What would you think of maybe collaborating all Our favorite rice ideas into a cookbook (or volumes depending on the number of recipes) and donating the proceeds from sales to "Share Our Strength"?
Share Our Strength is a NonProfit Organization that works with many chefs across the globe to feed hungry children all over the world. It is endorsed by Food Network Channel, and One of their National Spokespersons is Sandra Lee (from Semi Homemade)
I'm also thinking that maybe we could pitch it to Food Network (since Share Our Strength is their pet charity) they might endorse the sales of the book.
Naturally anyone who contributes a recipe would get their name and home town next to it(and even a small blurb about their recipe) So if you're interested in contributing a recipe or 10 , please add a link to whatever recipe(s) you contribute. Pictures aren't necessary but you can include those as well.
I welcome any thoughts or advice on this project.
Oct 21, 2011
I can never say this enough.... I am so thankful to each and every one of you for the recipes you've submitted and your support for our project.

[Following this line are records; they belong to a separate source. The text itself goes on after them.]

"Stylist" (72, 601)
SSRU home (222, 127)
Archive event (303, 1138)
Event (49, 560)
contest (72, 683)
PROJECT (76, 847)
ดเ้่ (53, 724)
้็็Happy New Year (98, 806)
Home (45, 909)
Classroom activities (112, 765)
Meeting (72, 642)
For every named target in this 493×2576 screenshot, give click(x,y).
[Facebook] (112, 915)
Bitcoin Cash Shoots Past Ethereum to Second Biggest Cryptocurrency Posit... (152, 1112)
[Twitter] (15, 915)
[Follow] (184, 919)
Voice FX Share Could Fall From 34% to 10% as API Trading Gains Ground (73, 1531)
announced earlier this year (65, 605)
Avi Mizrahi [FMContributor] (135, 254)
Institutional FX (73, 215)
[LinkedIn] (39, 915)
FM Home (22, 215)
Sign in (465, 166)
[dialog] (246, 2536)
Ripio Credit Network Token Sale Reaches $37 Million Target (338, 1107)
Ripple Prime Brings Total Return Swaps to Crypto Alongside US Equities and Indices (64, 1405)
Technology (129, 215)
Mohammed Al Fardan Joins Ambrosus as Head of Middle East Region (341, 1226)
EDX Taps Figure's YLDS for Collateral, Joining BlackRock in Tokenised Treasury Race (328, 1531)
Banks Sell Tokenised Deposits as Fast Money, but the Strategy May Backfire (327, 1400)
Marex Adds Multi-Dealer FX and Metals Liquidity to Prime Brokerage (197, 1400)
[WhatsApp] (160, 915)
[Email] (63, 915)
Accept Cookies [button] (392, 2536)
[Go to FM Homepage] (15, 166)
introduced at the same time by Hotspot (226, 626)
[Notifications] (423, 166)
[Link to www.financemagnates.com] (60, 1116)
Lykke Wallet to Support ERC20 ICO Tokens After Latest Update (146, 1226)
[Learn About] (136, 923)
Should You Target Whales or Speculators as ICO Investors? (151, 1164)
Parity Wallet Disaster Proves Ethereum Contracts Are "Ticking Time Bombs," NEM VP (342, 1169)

I will let you know as I make progress and when to expect the finished results. Meanwhile, feel free to keep posting your recipes and anything else you'd like to post in here. You guys are absolutely the best!!
Oct 7, 2011
Creamy Vegetable and Rice Turnover
Oct 2, 2011
We are very near our goal of 300+ recipes (just over 280) and more coming in all the time. I couldn't have come this far without the support and recipes from each and every one of you who have contributed so generously.
Thank you thank you thankyou and a million more times, thank you.
Sep 1, 2011
I want to thank you for your interest in this project and for the great recipes you've been sharing. We're very close to our goal of 300 recipes and I have each and every one of you to thank for it. You all are amazing and simply the best!!!.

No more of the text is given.